The EPA released a chart that seemed to show lead levels in the Animas to be near zero. But the chart used a linear, instead of a logarithmic, scale. As any high-school science student can tell you, a linear scale can visually compress data and make it appear close to the zero line. In reality the lead levels had screamed past maximum contaminant levels for drinking water, defined as 15 parts per million. We advised communities that drew from the river to close their water intakes and rely on emergency backup supplies, which they did.
Even months later, although the yellow water has passed, the EPA’s data show that storms have disturbed contaminated sediment and pushed lead levels back above the tolerance for safe drinking water. The city of Farmington (pop. 45,000) still shuts its water intakes whenever storms or snowmelt increase water turbulence.
Yet the EPA persisted in claiming that the watershed had returned to “pre-spill” conditions. Such subterfuge made our job of educating the public on the consequences of the spill much more difficult. It seems clear to me that the EPA sacrificed truth on the altar of image management.

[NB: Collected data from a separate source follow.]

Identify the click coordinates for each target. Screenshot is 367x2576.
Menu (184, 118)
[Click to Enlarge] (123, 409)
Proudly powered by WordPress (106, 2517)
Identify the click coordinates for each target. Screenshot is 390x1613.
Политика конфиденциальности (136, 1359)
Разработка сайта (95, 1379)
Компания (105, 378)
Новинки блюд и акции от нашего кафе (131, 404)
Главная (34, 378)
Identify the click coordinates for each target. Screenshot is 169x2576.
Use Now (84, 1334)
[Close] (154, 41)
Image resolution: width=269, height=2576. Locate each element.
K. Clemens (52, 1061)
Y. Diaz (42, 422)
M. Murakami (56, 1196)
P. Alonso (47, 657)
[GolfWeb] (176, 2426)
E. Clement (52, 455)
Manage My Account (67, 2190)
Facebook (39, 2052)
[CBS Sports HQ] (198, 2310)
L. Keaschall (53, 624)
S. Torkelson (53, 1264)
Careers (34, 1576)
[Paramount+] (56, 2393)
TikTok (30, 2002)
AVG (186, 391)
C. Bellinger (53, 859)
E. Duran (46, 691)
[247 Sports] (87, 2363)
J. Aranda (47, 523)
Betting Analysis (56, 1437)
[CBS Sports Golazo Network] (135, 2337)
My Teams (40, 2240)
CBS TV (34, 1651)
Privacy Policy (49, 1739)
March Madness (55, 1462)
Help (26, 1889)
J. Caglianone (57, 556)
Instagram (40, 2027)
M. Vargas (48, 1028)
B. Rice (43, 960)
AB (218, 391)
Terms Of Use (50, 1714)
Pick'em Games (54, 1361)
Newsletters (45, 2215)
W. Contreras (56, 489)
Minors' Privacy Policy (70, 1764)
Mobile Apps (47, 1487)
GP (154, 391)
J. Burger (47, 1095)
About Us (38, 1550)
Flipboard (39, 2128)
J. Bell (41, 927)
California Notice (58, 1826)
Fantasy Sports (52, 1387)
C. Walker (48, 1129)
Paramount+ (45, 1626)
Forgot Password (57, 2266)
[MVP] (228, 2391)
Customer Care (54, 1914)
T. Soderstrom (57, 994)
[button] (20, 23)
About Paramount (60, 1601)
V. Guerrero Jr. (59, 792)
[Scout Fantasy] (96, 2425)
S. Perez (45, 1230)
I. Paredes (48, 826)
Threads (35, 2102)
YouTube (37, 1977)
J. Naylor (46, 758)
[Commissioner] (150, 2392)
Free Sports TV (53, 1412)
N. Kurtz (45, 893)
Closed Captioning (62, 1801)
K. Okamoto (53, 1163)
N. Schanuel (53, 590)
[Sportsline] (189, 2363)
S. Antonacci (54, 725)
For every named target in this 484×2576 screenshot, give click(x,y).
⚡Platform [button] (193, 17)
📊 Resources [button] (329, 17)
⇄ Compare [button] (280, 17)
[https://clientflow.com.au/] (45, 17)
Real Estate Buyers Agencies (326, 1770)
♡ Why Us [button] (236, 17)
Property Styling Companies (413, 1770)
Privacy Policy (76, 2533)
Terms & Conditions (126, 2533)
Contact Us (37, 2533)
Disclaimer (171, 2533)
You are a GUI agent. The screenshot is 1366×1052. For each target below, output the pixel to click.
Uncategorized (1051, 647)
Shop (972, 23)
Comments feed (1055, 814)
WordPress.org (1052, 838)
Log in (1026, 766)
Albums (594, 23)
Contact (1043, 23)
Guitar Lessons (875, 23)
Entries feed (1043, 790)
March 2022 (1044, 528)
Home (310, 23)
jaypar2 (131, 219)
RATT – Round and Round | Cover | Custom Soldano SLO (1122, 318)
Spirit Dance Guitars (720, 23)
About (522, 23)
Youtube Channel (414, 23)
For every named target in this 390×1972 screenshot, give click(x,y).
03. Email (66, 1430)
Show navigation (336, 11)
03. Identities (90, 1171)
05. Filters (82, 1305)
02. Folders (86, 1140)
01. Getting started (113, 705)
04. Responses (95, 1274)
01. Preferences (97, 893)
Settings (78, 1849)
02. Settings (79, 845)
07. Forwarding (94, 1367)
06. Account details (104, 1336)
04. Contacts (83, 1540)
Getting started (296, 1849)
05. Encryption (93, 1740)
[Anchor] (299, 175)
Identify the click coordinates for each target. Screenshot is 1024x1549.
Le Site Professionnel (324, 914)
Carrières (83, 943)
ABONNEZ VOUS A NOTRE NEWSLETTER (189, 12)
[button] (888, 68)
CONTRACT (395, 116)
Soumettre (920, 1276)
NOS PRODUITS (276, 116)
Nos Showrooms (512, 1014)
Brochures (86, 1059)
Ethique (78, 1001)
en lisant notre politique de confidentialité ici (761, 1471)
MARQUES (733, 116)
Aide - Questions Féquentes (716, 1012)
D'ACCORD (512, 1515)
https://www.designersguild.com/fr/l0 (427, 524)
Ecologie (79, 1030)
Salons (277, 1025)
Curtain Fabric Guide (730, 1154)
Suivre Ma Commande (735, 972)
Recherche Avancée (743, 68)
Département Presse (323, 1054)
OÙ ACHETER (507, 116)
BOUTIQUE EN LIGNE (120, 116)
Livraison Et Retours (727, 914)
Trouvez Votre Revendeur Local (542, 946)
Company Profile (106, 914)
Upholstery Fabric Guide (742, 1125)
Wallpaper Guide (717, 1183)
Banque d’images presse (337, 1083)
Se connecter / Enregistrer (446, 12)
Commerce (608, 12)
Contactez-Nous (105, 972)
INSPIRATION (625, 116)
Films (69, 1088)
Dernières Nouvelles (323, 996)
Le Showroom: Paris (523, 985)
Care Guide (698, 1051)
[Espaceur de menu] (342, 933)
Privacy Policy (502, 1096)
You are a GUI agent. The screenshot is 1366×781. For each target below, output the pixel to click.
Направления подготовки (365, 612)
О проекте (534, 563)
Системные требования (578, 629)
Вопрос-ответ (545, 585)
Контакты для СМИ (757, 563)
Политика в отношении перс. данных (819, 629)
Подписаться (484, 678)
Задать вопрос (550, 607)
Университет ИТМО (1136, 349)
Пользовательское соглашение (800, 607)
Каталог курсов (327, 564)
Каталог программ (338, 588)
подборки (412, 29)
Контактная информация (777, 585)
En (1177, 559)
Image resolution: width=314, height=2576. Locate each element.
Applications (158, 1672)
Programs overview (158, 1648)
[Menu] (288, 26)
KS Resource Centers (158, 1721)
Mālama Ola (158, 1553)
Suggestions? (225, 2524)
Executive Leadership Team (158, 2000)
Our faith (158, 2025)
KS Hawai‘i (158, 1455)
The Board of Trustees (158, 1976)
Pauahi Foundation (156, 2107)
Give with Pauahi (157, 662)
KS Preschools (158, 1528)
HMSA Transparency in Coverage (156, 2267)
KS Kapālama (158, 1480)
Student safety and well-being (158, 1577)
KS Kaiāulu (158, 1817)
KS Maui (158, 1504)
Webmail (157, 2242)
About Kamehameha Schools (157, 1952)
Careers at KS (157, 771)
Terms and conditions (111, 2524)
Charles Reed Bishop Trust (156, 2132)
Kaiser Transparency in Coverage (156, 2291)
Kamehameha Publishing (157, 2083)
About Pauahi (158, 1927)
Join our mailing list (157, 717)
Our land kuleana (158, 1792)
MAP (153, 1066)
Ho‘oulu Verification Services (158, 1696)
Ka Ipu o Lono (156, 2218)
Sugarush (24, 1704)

Today, New Mexico and Utah continue to work on a comprehensive long-term plan to monitor the Gold King spill’s effects on health, wildlife and agriculture. We have invited the EPA and the state of Colorado many times to join the effort. Both have refused, preferring to pursue a narrow, short-term plan that ignores critical issues such as damage to wildlife and groundwater. As Utah’s assistant director of water monitoring said at the beginning of February, the levels of contamination seen so far could be “the tip of the iceberg.”
Citizens who depend on the Animas River for their drinking water, crops and livelihoods deserve better. They deserve answers from the EPA, as they would expect from any other polluter.
Under Gov. Susana Martinez’s direction, the New Mexico Environment Department is vigilantly monitoring the water to ensure that lead and other heavy metals from the Gold King mine do not find their way into crops, wildlife, livestock or humans. We urge the EPA and Colorado to wake up, drop the charade of minimizing the disaster, and join us.
Mr. Flynn is New Mexico’s secretary of environment.